(Stored data)
....

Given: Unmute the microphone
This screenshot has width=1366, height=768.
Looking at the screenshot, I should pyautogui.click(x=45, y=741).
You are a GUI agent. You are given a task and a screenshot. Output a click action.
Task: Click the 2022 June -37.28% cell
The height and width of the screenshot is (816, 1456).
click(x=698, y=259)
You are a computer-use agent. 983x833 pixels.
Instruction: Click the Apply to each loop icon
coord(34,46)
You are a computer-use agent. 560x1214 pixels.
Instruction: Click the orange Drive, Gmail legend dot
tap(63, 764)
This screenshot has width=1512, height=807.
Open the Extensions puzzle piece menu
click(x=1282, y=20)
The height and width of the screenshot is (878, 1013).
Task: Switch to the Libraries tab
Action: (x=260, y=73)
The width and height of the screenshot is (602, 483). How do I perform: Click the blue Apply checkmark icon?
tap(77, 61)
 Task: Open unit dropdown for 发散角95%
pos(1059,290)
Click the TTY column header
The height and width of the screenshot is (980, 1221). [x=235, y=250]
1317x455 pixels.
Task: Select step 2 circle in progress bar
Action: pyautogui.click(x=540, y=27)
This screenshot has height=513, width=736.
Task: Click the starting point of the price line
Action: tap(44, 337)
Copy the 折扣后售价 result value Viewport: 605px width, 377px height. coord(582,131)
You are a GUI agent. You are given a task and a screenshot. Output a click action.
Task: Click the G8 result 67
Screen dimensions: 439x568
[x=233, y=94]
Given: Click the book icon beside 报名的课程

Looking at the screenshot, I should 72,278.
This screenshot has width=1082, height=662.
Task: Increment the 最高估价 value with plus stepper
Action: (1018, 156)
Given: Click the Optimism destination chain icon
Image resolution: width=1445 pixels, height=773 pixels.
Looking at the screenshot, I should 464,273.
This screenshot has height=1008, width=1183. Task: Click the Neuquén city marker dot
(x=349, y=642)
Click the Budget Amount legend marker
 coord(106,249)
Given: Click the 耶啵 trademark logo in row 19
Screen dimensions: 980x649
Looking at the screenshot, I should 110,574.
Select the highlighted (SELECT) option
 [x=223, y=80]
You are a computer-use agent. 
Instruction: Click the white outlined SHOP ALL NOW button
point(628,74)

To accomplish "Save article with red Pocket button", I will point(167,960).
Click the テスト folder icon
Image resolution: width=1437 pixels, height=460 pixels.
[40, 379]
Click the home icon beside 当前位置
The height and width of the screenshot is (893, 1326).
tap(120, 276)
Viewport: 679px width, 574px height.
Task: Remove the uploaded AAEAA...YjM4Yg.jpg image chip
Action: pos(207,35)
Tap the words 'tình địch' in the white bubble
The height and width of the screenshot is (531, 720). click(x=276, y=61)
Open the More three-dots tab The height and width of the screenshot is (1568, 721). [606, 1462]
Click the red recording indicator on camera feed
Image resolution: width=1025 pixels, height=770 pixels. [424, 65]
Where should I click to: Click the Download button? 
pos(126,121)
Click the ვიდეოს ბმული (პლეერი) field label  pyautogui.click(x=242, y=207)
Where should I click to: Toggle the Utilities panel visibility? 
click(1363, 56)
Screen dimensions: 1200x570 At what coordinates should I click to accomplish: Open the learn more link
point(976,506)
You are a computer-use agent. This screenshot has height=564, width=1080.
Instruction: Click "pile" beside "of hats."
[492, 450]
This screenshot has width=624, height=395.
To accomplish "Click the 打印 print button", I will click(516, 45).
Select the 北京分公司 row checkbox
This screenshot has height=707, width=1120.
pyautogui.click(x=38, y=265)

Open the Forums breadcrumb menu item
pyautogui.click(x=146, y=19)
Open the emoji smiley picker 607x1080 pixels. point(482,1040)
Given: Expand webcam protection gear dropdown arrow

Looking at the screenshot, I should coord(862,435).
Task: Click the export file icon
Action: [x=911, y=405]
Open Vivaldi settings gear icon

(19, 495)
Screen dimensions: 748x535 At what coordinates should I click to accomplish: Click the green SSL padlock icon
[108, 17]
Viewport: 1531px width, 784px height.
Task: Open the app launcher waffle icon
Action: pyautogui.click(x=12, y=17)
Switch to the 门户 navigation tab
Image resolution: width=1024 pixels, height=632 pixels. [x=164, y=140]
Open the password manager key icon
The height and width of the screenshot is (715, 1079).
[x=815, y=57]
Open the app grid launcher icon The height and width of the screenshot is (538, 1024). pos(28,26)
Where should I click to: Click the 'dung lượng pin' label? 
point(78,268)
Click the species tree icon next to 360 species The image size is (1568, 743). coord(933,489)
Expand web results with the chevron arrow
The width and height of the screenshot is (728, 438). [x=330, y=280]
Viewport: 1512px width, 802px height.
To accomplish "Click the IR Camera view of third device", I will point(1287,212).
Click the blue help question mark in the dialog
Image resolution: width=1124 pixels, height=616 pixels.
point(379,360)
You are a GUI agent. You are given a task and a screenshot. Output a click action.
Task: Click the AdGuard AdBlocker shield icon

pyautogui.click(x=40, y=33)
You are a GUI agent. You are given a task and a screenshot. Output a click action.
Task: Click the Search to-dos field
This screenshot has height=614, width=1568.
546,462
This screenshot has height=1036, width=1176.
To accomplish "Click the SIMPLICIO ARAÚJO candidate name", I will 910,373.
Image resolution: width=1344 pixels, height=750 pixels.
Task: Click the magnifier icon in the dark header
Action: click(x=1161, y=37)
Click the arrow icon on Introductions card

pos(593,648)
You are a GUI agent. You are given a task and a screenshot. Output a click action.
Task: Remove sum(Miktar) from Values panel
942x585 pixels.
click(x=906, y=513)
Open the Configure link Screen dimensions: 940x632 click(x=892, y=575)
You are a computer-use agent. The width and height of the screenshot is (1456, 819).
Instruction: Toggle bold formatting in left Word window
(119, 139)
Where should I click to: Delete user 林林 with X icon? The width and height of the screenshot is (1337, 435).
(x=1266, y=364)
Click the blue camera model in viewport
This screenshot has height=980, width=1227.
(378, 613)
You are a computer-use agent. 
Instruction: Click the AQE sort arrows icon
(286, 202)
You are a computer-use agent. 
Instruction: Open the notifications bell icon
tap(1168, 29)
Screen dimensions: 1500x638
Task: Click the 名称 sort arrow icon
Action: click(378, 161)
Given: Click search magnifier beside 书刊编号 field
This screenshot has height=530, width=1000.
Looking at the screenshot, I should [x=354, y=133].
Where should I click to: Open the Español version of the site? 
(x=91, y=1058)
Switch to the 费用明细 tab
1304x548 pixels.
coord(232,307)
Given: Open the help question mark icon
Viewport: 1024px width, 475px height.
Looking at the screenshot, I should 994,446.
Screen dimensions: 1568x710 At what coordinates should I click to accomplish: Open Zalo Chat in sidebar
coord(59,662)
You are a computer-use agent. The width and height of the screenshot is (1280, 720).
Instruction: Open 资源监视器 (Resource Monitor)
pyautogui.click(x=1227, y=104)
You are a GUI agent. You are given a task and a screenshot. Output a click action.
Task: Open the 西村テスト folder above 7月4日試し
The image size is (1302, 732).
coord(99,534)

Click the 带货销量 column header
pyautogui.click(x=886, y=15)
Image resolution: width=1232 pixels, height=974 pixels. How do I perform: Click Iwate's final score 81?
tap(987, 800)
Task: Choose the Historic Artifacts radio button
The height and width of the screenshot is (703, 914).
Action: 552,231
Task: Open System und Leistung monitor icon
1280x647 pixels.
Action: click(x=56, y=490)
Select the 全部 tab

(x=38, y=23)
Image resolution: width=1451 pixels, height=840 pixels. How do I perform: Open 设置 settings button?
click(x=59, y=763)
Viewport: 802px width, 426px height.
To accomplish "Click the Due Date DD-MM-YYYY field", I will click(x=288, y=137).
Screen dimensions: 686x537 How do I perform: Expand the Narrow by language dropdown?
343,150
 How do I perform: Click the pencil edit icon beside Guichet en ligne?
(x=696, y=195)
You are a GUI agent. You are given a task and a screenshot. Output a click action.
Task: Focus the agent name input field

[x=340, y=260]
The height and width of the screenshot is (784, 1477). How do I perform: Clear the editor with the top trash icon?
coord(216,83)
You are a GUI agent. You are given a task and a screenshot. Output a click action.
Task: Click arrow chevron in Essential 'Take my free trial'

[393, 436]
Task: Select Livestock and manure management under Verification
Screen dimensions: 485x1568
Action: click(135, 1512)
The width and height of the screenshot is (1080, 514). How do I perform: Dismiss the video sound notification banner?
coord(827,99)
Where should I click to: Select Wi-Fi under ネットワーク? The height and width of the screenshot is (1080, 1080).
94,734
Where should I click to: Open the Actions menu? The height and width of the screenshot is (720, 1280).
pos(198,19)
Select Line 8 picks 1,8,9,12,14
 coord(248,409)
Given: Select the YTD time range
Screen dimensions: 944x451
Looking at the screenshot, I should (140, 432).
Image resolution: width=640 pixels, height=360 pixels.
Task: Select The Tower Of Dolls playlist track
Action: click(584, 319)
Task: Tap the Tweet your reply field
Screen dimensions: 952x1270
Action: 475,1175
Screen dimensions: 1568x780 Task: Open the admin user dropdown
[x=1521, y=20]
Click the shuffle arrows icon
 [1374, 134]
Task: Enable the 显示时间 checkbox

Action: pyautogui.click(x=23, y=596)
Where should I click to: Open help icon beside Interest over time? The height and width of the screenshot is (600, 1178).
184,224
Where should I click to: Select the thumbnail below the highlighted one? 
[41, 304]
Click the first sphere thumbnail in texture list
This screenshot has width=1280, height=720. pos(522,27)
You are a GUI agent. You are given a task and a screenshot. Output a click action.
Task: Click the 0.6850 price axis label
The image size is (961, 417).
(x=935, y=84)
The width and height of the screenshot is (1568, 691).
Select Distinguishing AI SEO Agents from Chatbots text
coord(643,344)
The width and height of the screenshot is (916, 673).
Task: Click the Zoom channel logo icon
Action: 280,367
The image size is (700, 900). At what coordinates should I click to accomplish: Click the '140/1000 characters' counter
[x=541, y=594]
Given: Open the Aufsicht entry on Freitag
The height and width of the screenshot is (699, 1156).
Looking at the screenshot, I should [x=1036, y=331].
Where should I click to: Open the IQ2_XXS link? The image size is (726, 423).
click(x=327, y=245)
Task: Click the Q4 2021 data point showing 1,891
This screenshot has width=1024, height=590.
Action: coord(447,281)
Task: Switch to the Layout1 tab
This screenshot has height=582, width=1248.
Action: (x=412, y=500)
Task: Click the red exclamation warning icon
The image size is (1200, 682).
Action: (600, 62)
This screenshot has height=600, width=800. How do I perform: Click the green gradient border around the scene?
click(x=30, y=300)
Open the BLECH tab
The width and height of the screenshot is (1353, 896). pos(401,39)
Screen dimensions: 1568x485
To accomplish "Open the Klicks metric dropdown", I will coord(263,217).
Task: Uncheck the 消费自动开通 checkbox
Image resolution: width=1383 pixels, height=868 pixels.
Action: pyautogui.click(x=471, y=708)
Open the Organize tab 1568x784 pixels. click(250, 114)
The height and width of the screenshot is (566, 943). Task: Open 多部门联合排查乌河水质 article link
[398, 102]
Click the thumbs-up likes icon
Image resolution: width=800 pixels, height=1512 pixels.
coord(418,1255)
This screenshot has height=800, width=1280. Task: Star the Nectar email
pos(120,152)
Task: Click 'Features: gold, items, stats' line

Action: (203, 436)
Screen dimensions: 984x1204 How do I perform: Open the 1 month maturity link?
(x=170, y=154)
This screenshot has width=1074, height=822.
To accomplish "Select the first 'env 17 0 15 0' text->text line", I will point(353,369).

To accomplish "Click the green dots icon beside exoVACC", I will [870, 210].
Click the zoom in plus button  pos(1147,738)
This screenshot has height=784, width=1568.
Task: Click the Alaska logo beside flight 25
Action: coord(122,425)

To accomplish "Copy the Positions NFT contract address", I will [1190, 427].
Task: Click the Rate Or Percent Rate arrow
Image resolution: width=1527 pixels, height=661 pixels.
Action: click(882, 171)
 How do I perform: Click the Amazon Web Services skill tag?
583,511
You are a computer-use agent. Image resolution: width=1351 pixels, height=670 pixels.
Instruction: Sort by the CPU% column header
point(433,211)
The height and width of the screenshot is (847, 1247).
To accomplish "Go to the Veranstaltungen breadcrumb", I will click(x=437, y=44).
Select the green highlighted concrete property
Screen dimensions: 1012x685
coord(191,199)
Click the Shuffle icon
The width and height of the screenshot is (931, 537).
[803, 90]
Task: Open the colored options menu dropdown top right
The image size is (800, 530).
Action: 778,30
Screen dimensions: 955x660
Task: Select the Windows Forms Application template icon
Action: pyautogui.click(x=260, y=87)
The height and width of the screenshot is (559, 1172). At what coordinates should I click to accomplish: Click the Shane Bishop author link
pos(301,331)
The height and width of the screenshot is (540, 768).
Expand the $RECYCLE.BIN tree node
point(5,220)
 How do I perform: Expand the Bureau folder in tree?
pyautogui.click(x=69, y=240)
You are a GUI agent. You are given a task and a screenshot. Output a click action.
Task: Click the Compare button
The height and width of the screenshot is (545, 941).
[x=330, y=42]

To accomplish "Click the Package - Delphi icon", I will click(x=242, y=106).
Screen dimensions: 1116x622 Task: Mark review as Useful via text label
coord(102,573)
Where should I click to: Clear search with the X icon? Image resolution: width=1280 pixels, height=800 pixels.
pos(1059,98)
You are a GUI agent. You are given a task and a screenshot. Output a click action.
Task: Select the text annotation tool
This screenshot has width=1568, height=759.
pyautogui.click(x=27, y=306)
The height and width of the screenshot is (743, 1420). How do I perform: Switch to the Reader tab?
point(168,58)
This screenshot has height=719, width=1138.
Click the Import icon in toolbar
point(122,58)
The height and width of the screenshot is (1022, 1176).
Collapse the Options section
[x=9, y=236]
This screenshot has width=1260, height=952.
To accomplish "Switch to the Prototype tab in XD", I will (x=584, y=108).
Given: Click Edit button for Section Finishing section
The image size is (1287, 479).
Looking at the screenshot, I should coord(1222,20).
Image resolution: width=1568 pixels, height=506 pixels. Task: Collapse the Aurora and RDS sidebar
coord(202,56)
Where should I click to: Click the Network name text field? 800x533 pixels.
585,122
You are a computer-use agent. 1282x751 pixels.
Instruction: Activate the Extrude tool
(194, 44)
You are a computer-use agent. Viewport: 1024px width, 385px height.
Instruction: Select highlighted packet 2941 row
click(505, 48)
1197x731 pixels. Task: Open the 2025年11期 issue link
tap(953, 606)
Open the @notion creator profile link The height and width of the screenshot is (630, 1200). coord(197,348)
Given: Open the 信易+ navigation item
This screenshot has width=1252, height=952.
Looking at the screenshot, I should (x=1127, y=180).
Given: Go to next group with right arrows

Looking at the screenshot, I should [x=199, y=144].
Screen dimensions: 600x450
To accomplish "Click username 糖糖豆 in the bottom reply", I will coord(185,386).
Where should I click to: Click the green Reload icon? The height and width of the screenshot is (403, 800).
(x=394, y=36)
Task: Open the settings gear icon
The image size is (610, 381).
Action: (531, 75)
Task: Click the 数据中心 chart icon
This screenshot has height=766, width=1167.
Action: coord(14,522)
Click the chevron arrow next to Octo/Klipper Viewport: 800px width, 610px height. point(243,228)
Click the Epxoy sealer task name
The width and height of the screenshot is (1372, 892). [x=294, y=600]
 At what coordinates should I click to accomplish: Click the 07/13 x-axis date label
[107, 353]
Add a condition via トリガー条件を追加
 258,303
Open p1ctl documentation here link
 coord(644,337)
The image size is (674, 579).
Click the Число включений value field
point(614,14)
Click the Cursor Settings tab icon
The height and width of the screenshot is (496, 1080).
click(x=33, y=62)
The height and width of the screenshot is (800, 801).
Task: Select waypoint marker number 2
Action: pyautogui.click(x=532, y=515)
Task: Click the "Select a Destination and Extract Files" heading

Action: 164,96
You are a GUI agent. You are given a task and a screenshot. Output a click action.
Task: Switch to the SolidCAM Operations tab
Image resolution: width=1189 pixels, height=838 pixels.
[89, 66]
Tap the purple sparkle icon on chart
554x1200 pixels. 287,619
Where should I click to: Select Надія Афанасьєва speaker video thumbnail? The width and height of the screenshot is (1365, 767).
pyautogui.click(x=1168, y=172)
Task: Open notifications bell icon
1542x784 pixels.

....

▶ [BRIEF]
All lines in the records above with "dots" need to be found and copied.

▶ [SOLUTION FOR THIS PROBLEM]
Open the More three-dots tab The height and width of the screenshot is (1568, 721). [606, 1462]
To accomplish "Click the green dots icon beside exoVACC", I will [870, 210].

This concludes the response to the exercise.